Data visualization and analysis allows you to get the most out of your Big Data. JReport gives you easy ways to visualize the data, analyze and drill down into it, and deliver the results in different formats. With JReport, connecting to NoSQL databases like MongoDB that store Big Data is a snap. Read about how to use JReport’s native MongoDB connector to visualize and analyze data for better business insights.
Intelligent Push Down Technology: JReport supports the use of intelligent push down technology where queries (aggregation or detailed) from JReport are passed on to the database via data source connectors. The database then performs all the heavy-lifting computations and submits the aggregate result sets back to JReport, which are then stored in data structures called in-memory cubes. Other information result sets, such as detailed data, are stored in JReport’s detailed data cache. So now when you build reports and dashboards, the data is pulled from these in-memory data structures resulting in huge performance gains over having to access the data source. JReport is capable of connecting to any relational database, cloud data source, or Big Data source in order to populate its in-memory cube and detailed data cache. This is achieved through standard and customized connectors. With MongoDB, JReport includes a native connector that accesses MongoDB’s Aggregation Framework to retrieve aggregation result sets.

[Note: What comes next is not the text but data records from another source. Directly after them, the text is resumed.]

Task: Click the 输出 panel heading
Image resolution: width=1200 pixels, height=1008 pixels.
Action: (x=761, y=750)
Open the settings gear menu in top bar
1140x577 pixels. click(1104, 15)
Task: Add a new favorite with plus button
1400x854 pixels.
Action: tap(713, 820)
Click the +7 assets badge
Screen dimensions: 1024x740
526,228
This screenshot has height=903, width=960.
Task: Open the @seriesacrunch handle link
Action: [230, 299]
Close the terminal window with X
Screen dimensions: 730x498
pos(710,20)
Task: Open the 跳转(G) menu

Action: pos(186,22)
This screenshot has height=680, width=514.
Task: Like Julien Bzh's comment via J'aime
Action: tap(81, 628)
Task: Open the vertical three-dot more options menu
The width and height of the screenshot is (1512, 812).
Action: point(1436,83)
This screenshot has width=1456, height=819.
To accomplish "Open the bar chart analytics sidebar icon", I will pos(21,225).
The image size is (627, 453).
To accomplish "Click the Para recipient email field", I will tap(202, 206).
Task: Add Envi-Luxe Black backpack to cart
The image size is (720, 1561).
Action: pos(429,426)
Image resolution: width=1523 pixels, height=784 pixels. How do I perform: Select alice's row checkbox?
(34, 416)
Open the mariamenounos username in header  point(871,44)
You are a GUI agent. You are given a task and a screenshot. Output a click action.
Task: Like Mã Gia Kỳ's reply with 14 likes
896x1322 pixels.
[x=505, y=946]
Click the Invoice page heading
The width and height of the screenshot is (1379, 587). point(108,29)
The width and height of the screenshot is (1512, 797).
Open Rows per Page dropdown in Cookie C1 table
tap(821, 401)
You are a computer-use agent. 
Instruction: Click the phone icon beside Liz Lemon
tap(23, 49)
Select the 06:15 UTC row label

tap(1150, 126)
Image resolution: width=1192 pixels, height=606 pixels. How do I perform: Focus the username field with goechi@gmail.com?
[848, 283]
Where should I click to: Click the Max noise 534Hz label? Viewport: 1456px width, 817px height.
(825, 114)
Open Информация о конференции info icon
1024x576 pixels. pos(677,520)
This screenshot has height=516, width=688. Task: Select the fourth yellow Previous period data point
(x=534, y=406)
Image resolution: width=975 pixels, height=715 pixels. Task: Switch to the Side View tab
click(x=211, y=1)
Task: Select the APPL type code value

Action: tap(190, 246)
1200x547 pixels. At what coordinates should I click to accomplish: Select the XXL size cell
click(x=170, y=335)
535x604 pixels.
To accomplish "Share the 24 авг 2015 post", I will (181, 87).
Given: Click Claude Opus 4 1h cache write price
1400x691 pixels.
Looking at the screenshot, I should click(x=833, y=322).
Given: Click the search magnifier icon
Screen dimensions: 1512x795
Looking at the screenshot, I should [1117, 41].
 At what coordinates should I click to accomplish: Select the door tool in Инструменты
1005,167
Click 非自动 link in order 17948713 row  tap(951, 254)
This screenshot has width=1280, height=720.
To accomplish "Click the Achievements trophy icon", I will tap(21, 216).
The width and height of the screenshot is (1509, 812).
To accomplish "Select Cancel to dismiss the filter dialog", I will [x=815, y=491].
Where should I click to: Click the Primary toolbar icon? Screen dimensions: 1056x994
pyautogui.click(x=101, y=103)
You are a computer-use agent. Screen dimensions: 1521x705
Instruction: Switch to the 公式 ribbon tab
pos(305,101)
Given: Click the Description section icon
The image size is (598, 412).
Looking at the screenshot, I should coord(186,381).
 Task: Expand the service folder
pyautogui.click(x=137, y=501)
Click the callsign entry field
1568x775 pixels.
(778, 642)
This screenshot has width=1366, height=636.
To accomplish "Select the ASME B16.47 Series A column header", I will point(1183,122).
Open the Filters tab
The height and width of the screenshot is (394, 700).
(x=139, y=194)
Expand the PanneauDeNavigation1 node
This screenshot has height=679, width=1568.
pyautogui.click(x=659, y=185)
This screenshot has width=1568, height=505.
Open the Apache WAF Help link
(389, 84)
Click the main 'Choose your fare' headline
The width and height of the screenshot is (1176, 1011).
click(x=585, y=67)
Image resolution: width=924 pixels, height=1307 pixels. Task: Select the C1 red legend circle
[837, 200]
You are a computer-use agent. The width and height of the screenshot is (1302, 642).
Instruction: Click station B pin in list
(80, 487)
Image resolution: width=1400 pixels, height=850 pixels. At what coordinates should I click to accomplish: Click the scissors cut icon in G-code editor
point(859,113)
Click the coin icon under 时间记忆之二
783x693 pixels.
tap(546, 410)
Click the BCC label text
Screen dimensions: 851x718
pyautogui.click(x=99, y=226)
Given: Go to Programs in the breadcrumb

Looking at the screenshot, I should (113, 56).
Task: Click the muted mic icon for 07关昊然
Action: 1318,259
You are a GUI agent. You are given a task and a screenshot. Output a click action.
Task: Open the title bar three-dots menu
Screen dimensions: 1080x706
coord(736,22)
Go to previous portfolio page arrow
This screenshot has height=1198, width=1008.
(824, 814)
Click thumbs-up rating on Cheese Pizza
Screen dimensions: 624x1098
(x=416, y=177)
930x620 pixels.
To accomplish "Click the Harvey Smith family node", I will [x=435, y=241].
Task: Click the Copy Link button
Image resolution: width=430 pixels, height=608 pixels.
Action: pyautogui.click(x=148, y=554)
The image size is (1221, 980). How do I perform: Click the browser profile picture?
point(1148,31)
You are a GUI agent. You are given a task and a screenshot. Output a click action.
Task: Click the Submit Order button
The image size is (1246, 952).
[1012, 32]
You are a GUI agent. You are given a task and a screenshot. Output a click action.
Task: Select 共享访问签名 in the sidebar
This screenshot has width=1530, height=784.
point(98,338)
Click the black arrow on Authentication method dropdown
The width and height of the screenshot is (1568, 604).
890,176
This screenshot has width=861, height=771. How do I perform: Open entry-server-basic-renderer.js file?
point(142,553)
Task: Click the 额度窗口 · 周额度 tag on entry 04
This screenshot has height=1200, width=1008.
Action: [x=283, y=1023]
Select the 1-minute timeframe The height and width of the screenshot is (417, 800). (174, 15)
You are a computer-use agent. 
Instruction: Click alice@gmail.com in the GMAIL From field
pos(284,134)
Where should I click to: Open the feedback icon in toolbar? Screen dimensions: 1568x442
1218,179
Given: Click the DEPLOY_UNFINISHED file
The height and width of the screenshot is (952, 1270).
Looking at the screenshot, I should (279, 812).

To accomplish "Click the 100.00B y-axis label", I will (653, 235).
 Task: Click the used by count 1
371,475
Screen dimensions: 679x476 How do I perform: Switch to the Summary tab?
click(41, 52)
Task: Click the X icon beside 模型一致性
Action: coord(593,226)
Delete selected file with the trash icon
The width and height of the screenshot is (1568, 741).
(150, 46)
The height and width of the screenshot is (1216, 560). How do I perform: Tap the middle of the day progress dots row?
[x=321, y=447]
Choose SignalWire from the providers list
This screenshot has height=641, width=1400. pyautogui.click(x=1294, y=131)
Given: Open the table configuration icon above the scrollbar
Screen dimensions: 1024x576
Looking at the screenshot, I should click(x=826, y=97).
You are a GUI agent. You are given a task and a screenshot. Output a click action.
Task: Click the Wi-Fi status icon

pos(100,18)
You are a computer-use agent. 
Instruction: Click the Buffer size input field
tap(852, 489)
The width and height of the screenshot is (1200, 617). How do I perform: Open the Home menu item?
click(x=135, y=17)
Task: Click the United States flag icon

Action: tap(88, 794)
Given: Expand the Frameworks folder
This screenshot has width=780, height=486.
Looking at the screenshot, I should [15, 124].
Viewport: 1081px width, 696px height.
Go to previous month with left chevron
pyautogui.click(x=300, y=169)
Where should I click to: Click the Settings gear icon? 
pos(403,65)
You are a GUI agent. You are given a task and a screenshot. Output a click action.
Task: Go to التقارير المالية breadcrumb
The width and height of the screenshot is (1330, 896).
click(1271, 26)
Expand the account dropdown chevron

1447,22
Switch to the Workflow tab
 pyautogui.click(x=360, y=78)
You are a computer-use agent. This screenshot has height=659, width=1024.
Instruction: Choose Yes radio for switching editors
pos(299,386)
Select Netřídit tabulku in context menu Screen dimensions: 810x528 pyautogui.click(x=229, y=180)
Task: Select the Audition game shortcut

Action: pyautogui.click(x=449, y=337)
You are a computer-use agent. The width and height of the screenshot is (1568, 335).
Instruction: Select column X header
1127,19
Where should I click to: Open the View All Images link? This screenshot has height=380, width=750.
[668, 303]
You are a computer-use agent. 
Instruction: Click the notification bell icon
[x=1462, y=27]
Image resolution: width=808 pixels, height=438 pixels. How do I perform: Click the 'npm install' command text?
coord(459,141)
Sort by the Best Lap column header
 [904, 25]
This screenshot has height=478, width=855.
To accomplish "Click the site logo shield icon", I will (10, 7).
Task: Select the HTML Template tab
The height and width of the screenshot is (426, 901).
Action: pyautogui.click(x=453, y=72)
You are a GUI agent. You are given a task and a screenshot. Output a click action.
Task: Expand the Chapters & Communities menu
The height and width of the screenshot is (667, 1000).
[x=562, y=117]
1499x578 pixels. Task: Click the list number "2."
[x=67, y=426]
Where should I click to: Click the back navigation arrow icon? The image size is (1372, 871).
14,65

MongoDB Aggregation Framework: MongoDB has an Aggregation Framework which is a means to calculate all the aggregated values without having to use their MapReduce functionality. MapReduce is a complete, powerful algorithm, but it is heavier-weight and more difficult to use, and it is essentially overkill when only retrieving aggregation vales.
JReport’s native MongoDB connector speaks directly with MongoDB’s Aggregation Framework API to efficiently pull in the aggregation result sets and populate its in-memory data structures.
Outside of aggregation queries, such as detailed queries, JReport leverages its own UDS (user-defined data source) interface to pass actual MongoDB queries to the MongoDB data source.
Once the in-memory cubes and detailed data caches are created, you can quickly start to create reports and dashboards. You can also use JReport’s Visual Analysis tool to easily transform your business data into rich visualizations by picking your own dimensions and measures, using sliders and filters, and adjusting the dynamics of your visualizations on the fly. Visualizing Big Data has never been easier.